Take the listing below and write it out again exactly, skipping any picture that it holds.
──────
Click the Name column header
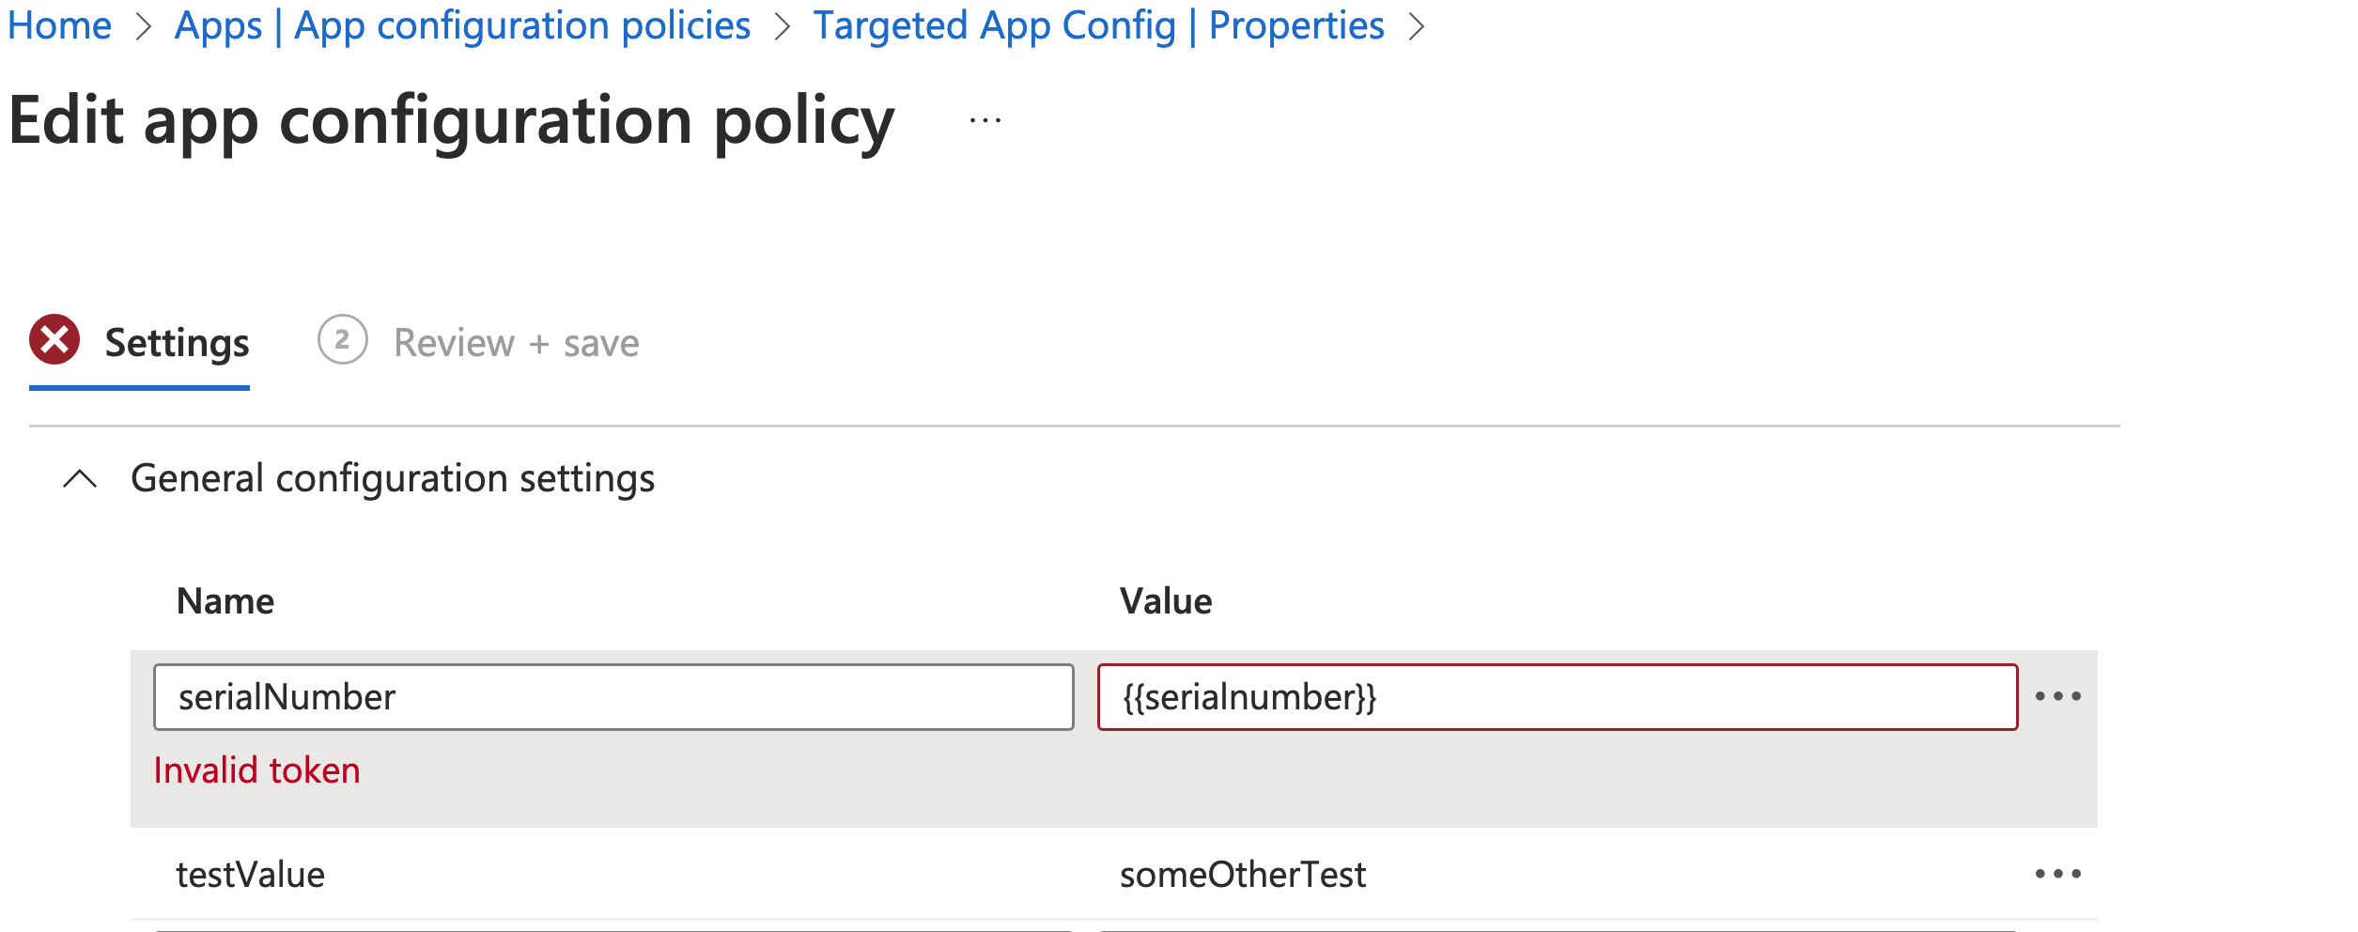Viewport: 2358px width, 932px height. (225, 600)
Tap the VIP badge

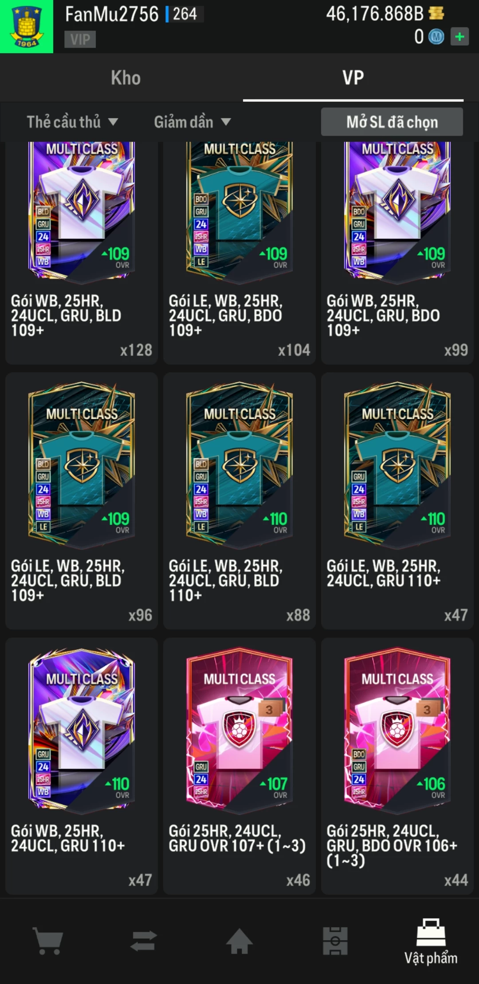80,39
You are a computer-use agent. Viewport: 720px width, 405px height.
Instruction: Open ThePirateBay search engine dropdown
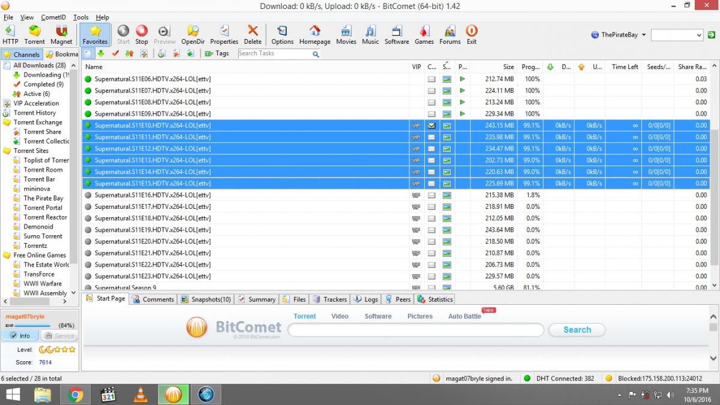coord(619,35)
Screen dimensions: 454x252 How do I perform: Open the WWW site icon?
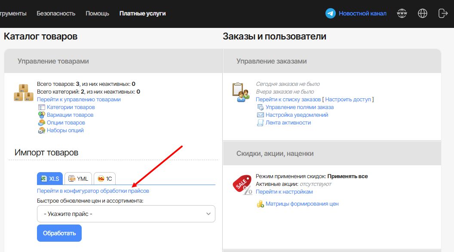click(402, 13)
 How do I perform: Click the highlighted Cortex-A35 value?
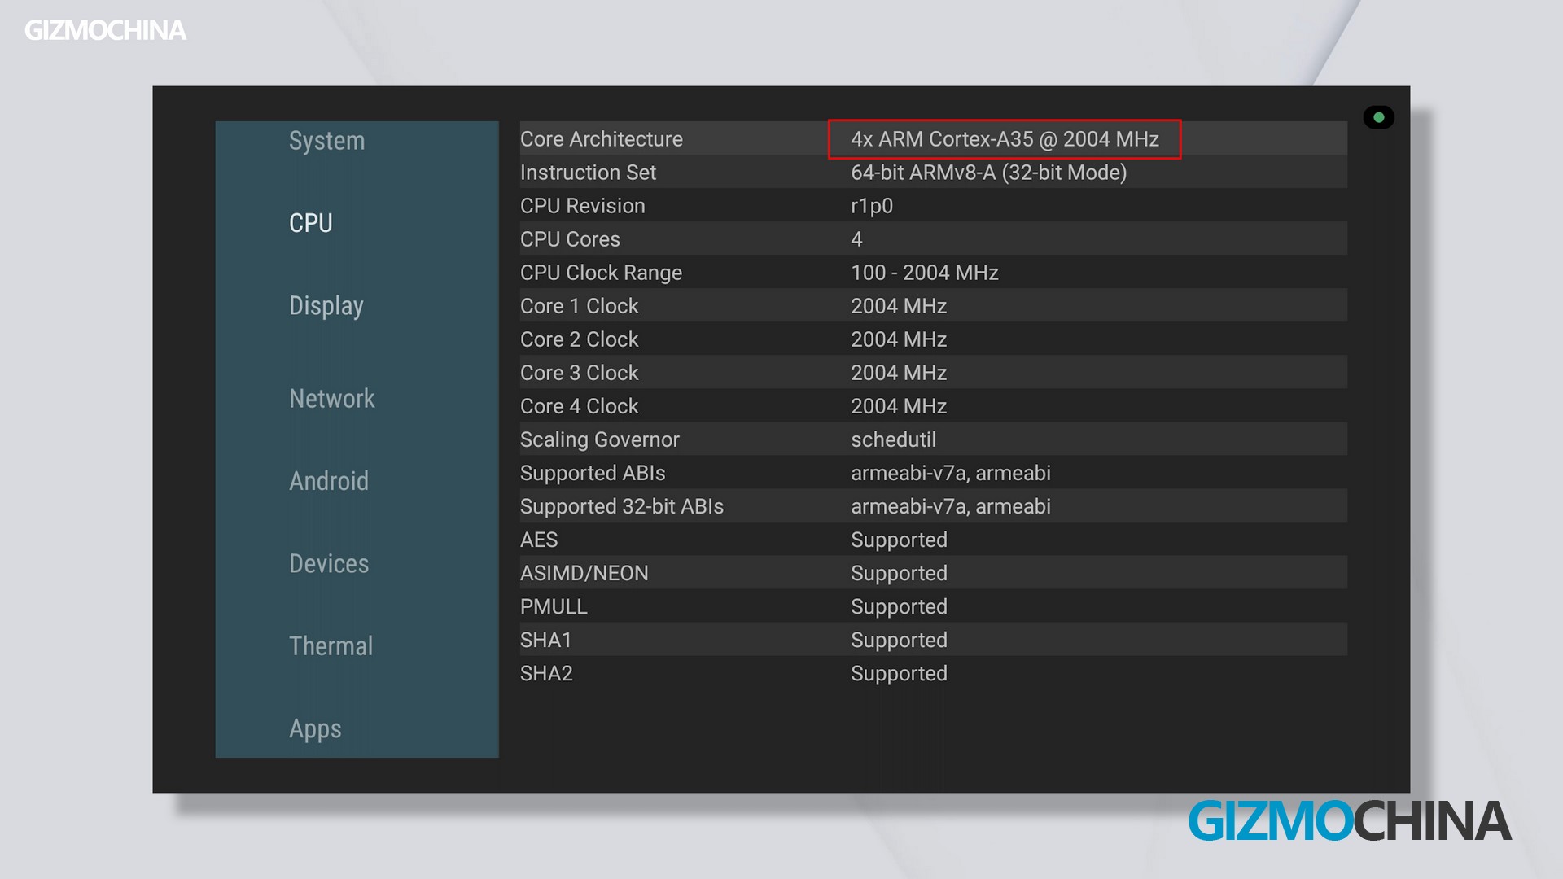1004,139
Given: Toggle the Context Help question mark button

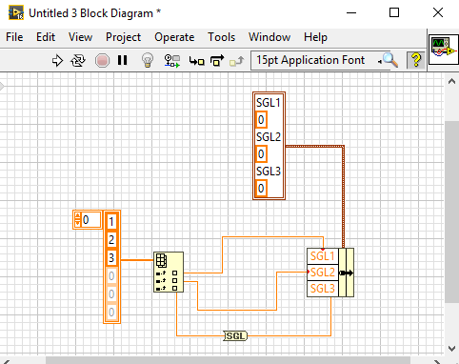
──────
**Expected output**
Click the Name column header
Viewport: 2358px width, 932px height. (225, 600)
Tap the VIP badge

80,39
You are a computer-use agent. Viewport: 720px width, 405px height.
Instruction: Open ThePirateBay search engine dropdown
coord(619,35)
Screen dimensions: 454x252 How do I perform: Open the WWW site icon?
click(402, 13)
 How do I perform: Click the highlighted Cortex-A35 value?
1004,139
Given: Toggle the Context Help question mark button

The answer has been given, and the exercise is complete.